**Enunciado:** Represente todas as linhas dos dados abaixo como uma lista JSON de strings, com uma string para cada linha e sem as linhas em branco.

(Dados de apontamento para textos e elementos)
↓

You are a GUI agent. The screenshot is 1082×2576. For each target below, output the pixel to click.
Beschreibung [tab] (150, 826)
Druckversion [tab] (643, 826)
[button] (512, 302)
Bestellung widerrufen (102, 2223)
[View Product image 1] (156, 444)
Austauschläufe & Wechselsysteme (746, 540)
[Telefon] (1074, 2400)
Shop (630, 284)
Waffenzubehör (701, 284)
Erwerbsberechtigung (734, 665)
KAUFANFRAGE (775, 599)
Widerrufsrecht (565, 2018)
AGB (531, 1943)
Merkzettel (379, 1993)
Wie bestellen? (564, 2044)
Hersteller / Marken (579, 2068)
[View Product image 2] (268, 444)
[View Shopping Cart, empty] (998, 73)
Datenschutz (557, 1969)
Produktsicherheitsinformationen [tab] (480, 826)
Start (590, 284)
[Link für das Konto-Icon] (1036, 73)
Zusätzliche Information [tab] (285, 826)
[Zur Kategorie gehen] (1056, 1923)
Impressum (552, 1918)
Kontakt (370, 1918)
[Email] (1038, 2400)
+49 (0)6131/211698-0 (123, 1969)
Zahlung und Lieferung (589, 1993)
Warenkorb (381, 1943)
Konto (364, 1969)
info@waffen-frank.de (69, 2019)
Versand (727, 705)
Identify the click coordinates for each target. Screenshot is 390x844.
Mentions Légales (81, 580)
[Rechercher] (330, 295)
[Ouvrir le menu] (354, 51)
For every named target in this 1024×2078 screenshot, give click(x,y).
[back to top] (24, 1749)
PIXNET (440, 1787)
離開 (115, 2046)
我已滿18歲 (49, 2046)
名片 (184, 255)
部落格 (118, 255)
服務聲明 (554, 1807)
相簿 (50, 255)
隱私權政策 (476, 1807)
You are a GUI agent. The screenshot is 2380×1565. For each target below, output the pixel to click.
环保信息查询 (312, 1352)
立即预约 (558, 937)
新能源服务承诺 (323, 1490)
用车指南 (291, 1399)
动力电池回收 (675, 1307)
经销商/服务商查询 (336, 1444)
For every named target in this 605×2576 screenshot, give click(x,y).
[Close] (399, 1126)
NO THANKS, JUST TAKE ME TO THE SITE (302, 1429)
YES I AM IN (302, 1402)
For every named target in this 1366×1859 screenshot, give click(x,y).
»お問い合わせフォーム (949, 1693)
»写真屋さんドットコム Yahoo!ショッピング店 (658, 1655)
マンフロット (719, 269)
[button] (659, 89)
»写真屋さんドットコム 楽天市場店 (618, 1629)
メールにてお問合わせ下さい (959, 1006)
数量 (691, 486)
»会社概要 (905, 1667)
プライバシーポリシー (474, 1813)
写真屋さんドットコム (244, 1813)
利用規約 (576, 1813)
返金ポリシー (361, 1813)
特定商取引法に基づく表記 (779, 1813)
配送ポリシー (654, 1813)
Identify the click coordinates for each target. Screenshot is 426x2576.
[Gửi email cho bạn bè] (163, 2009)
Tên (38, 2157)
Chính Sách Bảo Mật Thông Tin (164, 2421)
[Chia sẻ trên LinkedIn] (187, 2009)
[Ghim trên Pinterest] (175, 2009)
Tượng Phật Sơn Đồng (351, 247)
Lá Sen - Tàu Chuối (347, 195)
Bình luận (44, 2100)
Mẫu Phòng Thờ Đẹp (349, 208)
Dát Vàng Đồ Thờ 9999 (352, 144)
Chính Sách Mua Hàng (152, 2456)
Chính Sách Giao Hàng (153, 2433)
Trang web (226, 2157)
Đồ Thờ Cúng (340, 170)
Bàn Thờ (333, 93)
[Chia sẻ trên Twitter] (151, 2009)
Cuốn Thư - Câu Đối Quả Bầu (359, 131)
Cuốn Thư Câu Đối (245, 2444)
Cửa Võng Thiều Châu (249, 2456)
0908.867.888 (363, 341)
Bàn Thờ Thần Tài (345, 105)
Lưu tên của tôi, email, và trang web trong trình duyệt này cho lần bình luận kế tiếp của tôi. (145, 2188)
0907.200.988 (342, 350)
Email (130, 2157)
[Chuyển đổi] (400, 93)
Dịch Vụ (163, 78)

↑

**Resposta correta:**
[
  "You are a GUI agent. The screenshot is 1082×2576. For each target below, output the pixel to click.",
  "Beschreibung [tab] (150, 826)",
  "Druckversion [tab] (643, 826)",
  "[button] (512, 302)",
  "Bestellung widerrufen (102, 2223)",
  "[View Product image 1] (156, 444)",
  "Austauschläufe & Wechselsysteme (746, 540)",
  "[Telefon] (1074, 2400)",
  "Shop (630, 284)",
  "Waffenzubehör (701, 284)",
  "Erwerbsberechtigung (734, 665)",
  "KAUFANFRAGE (775, 599)",
  "Widerrufsrecht (565, 2018)",
  "AGB (531, 1943)",
  "Merkzettel (379, 1993)",
  "Wie bestellen? (564, 2044)",
  "Hersteller / Marken (579, 2068)",
  "[View Product image 2] (268, 444)",
  "[View Shopping Cart, empty] (998, 73)",
  "Datenschutz (557, 1969)",
  "Produktsicherheitsinformationen [tab] (480, 826)",
  "Start (590, 284)",
  "[Link für das Konto-Icon] (1036, 73)",
  "Zusätzliche Information [tab] (285, 826)",
  "[Zur Kategorie gehen] (1056, 1923)",
  "Impressum (552, 1918)",
  "Kontakt (370, 1918)",
  "[Email] (1038, 2400)",
  "+49 (0)6131/211698-0 (123, 1969)",
  "Zahlung und Lieferung (589, 1993)",
  "Warenkorb (381, 1943)",
  "Konto (364, 1969)",
  "info@waffen-frank.de (69, 2019)",
  "Versand (727, 705)",
  "Identify the click coordinates for each target. Screenshot is 390x844.",
  "Mentions Légales (81, 580)",
  "[Rechercher] (330, 295)",
  "[Ouvrir le menu] (354, 51)",
  "For every named target in this 1024×2078 screenshot, give click(x,y).",
  "[back to top] (24, 1749)",
  "PIXNET (440, 1787)",
  "離開 (115, 2046)",
  "我已滿18歲 (49, 2046)",
  "名片 (184, 255)",
  "部落格 (118, 255)",
  "服務聲明 (554, 1807)",
  "相簿 (50, 255)",
  "隱私權政策 (476, 1807)",
  "You are a GUI agent. The screenshot is 2380×1565. For each target below, output the pixel to click.",
  "环保信息查询 (312, 1352)",
  "立即预约 (558, 937)",
  "新能源服务承诺 (323, 1490)",
  "用车指南 (291, 1399)",
  "动力电池回收 (675, 1307)",
  "经销商/服务商查询 (336, 1444)",
  "For every named target in this 605×2576 screenshot, give click(x,y).",
  "[Close] (399, 1126)",
  "NO THANKS, JUST TAKE ME TO THE SITE (302, 1429)",
  "YES I AM IN (302, 1402)",
  "For every named target in this 1366×1859 screenshot, give click(x,y).",
  "»お問い合わせフォーム (949, 1693)",
  "»写真屋さんドットコム Yahoo!ショッピング店 (658, 1655)",
  "マンフロット (719, 269)",
  "[button] (659, 89)",
  "»写真屋さんドットコム 楽天市場店 (618, 1629)",
  "メールにてお問合わせ下さい (959, 1006)",
  "数量 (691, 486)",
  "»会社概要 (905, 1667)",
  "プライバシーポリシー (474, 1813)",
  "写真屋さんドットコム (244, 1813)",
  "利用規約 (576, 1813)",
  "返金ポリシー (361, 1813)",
  "特定商取引法に基づく表記 (779, 1813)",
  "配送ポリシー (654, 1813)",
  "Identify the click coordinates for each target. Screenshot is 426x2576.",
  "[Gửi email cho bạn bè] (163, 2009)",
  "Tên (38, 2157)",
  "Chính Sách Bảo Mật Thông Tin (164, 2421)",
  "[Chia sẻ trên LinkedIn] (187, 2009)",
  "[Ghim trên Pinterest] (175, 2009)",
  "Tượng Phật Sơn Đồng (351, 247)",
  "Lá Sen - Tàu Chuối (347, 195)",
  "Bình luận (44, 2100)",
  "Mẫu Phòng Thờ Đẹp (349, 208)",
  "Dát Vàng Đồ Thờ 9999 (352, 144)",
  "Chính Sách Mua Hàng (152, 2456)",
  "Chính Sách Giao Hàng (153, 2433)",
  "Trang web (226, 2157)",
  "Đồ Thờ Cúng (340, 170)",
  "Bàn Thờ (333, 93)",
  "[Chia sẻ trên Twitter] (151, 2009)",
  "Cuốn Thư - Câu Đối Quả Bầu (359, 131)",
  "Cuốn Thư Câu Đối (245, 2444)",
  "Cửa Võng Thiều Châu (249, 2456)",
  "0908.867.888 (363, 341)",
  "Bàn Thờ Thần Tài (345, 105)",
  "Lưu tên của tôi, email, và trang web trong trình duyệt này cho lần bình luận kế tiếp của tôi. (145, 2188)",
  "0907.200.988 (342, 350)",
  "Email (130, 2157)",
  "[Chuyển đổi] (400, 93)",
  "Dịch Vụ (163, 78)"
]